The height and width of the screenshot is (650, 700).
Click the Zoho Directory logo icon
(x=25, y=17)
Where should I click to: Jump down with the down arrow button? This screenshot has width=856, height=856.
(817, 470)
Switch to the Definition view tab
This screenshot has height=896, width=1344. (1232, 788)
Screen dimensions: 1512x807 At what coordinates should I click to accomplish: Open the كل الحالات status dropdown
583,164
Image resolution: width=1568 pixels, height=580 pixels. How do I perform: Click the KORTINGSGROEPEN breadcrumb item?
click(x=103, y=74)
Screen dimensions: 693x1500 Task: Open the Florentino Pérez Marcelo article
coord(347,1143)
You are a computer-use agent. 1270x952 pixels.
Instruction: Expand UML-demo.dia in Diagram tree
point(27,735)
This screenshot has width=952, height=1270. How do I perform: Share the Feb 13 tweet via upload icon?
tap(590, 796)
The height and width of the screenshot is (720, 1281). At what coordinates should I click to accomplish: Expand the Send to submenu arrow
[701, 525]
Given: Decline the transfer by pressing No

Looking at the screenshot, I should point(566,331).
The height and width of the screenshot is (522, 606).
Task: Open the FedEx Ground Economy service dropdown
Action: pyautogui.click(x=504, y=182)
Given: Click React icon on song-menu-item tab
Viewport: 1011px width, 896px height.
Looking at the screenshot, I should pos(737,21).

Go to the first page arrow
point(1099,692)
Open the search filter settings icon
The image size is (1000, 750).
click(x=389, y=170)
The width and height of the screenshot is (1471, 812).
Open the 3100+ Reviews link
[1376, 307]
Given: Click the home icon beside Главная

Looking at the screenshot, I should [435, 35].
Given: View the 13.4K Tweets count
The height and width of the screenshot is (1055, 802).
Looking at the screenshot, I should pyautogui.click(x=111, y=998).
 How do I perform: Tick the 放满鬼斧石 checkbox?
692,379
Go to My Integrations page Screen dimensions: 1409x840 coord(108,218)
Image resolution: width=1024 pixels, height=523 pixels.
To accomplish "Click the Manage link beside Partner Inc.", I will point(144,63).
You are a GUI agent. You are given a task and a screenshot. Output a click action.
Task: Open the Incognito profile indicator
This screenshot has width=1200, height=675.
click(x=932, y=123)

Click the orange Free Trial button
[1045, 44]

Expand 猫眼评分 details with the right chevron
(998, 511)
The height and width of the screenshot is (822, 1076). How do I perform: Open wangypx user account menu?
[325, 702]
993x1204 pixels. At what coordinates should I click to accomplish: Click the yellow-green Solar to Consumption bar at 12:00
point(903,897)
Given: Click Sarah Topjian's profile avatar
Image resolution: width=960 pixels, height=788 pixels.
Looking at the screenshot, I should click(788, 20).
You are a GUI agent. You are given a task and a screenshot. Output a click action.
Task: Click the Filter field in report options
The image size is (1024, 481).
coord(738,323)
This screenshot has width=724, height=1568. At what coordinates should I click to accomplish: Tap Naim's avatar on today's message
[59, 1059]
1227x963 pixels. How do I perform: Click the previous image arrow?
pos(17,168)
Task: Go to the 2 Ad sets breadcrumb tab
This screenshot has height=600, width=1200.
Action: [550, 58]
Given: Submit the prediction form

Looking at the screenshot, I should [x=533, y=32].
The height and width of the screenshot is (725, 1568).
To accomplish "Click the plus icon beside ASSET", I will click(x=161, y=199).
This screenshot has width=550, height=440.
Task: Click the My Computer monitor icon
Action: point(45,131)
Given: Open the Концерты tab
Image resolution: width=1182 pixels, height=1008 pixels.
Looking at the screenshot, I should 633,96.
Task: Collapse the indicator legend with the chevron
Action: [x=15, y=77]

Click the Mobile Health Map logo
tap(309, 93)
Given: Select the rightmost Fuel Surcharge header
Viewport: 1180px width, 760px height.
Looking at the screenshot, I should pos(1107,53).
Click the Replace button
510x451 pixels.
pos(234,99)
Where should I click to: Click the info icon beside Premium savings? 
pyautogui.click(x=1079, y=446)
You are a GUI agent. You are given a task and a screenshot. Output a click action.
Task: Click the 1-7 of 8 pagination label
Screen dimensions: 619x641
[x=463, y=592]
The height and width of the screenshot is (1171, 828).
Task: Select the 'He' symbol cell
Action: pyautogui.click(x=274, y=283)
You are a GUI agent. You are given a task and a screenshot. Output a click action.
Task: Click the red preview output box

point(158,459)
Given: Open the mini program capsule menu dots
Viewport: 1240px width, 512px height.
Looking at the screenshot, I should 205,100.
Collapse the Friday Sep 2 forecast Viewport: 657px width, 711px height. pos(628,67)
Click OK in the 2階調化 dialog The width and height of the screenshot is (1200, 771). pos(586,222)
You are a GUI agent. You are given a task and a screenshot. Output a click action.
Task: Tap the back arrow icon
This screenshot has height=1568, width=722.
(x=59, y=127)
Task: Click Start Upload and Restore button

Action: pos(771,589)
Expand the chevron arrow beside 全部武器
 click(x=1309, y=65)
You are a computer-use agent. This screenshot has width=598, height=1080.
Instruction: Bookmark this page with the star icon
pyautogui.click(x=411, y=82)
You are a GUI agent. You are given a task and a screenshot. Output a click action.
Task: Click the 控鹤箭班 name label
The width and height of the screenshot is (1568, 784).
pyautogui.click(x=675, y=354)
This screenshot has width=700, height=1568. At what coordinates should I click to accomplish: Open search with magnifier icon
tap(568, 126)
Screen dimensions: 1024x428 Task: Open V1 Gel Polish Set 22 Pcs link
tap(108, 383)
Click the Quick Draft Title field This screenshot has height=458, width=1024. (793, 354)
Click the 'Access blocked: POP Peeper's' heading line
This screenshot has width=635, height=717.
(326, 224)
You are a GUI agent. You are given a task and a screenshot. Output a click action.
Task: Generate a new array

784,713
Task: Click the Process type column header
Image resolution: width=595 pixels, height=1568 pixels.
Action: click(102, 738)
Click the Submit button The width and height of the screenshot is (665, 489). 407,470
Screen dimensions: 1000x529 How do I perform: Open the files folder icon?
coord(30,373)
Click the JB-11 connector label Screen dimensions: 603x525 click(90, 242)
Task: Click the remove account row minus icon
********
Directions »
Looking at the data above, return every line from the one with "Viewport: 1240px width, 512px height." down to the one with "Click OK in", exactly and inclusively.

Response to this task »
Viewport: 1240px width, 512px height.
Looking at the screenshot, I should 205,100.
Collapse the Friday Sep 2 forecast Viewport: 657px width, 711px height. pos(628,67)
Click OK in the 2階調化 dialog The width and height of the screenshot is (1200, 771). pos(586,222)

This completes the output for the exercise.